Abstract

There is some evidence suggesting an association between cerebrovascular diseases and the development of depression on the one hand, and between depression and post-stroke recovery on the other. Post-stroke depression can occur in the early post-stroke period or in the later stages of recovery (over 9 months after the incident). To find a connection between stroke and the development of anxiety and depression in the early period after the development of neurological deficit and to evaluate several scales for their potential usefulness in the screening of post-stroke patients for early signs of depression and anxiety. We conducted a study on the presence of depression in 117 patients, divided into 2 groups: 73 of these patients were admitted due to ischemic stroke, while the other 44 were controls matching the patients in age, sex and education status. The inclusion and exclusion criteria were defined clearly. We included patients that consented to undergo psychiatric evaluation be-tween 24 hours and 7 days after the onset of neurological symptoms. Both groups were assessed by the Montgomery-Asberg Depression Rating Scale (MADRS), Hamilton Anxiety Rating Scale (HAM-A), Hospital Anxiety and Depression Scale - Depression Subscale and Combined Scale (HADS-D, HADS-T).
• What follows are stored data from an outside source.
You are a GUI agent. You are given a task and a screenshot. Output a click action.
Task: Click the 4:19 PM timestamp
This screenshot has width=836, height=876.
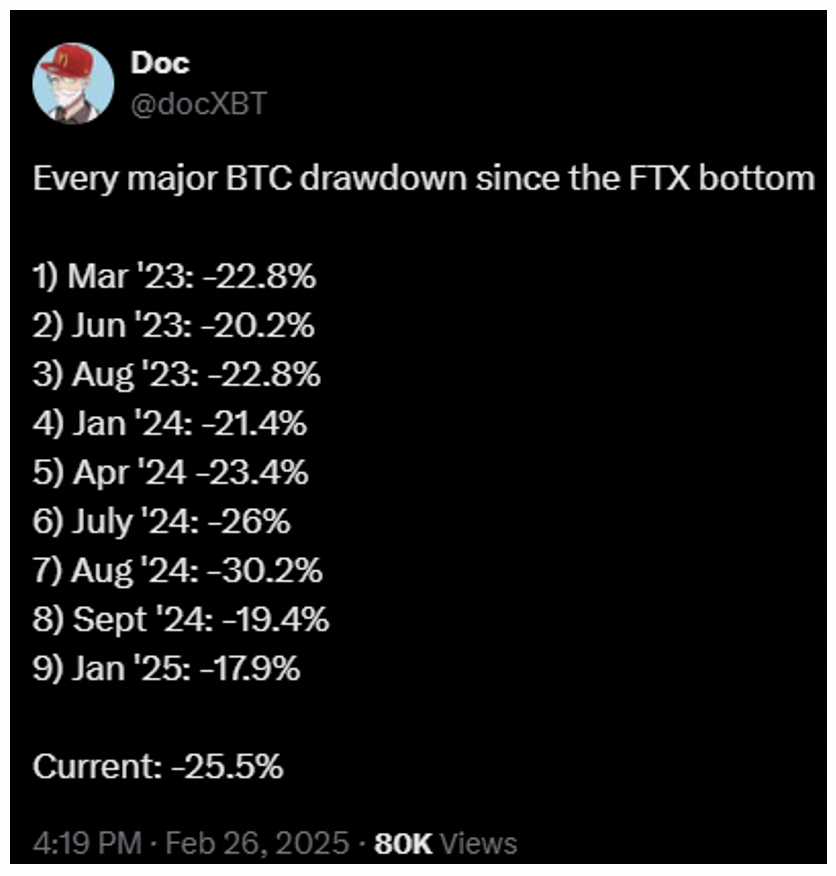pos(87,843)
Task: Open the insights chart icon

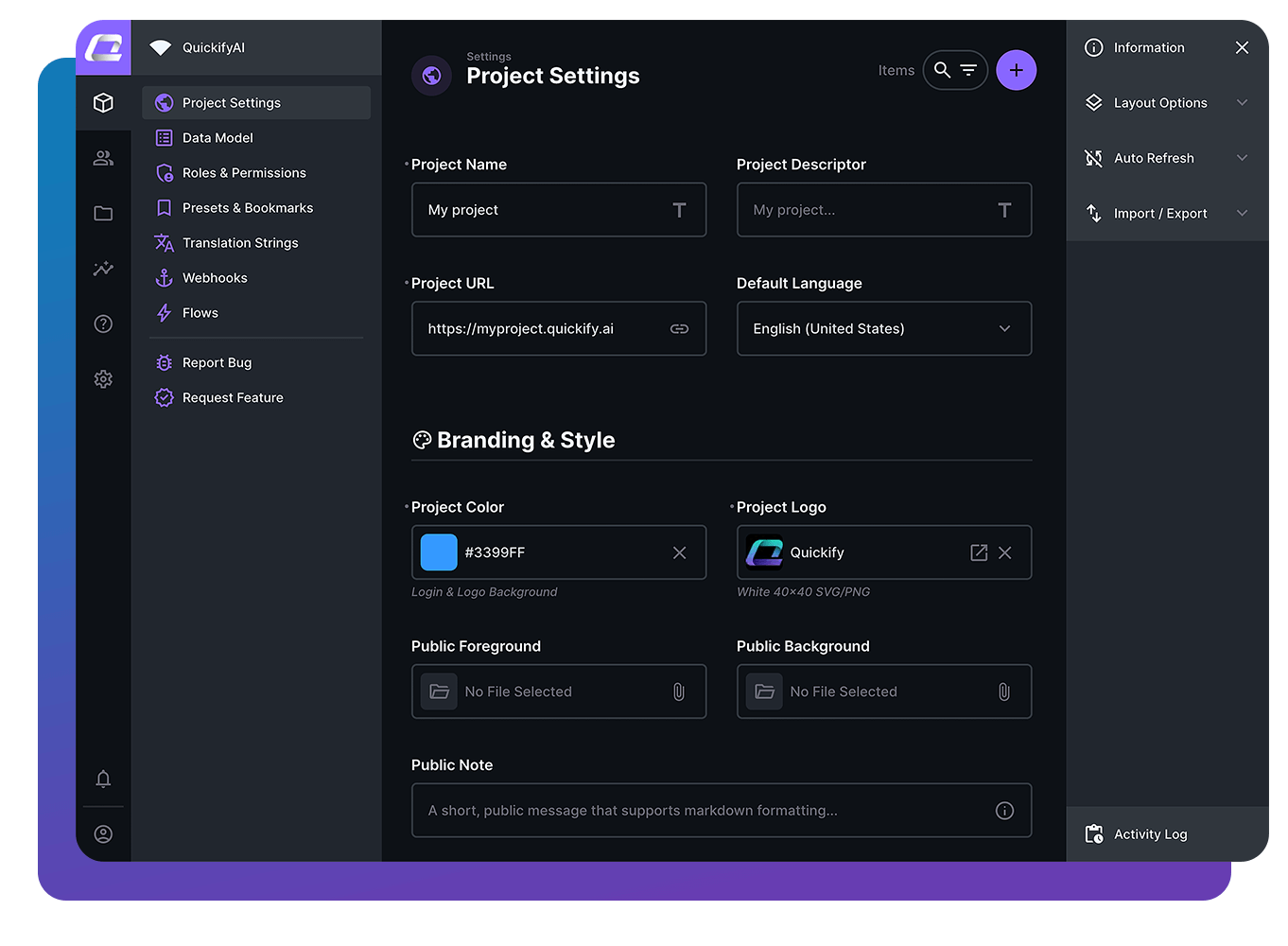Action: (x=103, y=269)
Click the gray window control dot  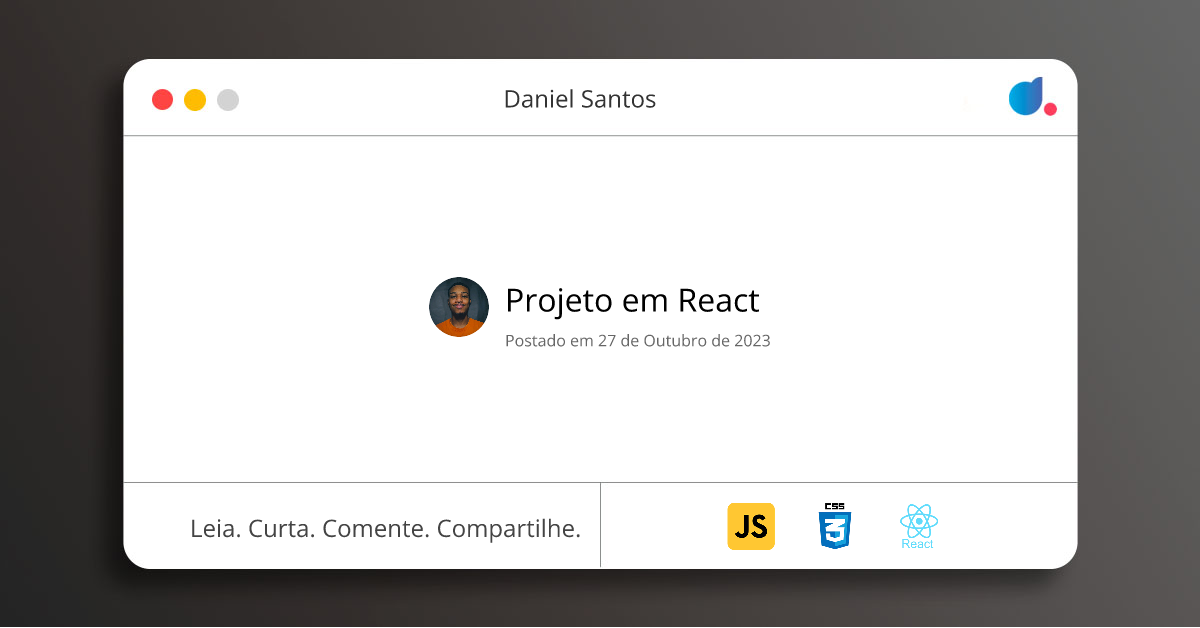[228, 100]
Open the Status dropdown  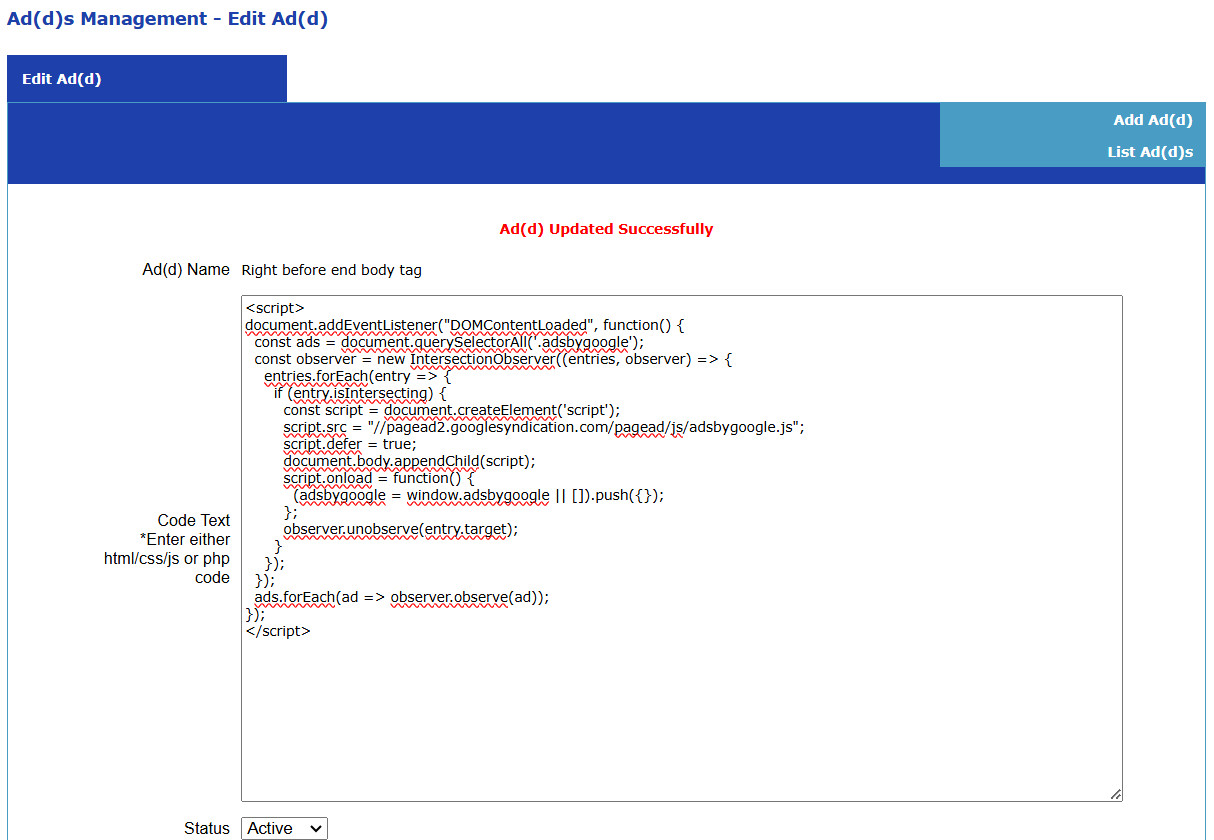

On evaluation with HADS-D we noted the largest difference between the two groups with a very high statistical significance and a medium effect size (7.92±4.44 points vs. 4.86±4.27 points for the control group, p<0.001, r= -0.417). Anxiety and depressive symp-toms were found also with MADRS and HAM-A. Anxiety and depressive symptoms were found in the early post-stroke period. MADRS, HADS-D, and HAM-A are suf-ficiently specific and sensitive in the evaluation of post-stroke anxiety and depression.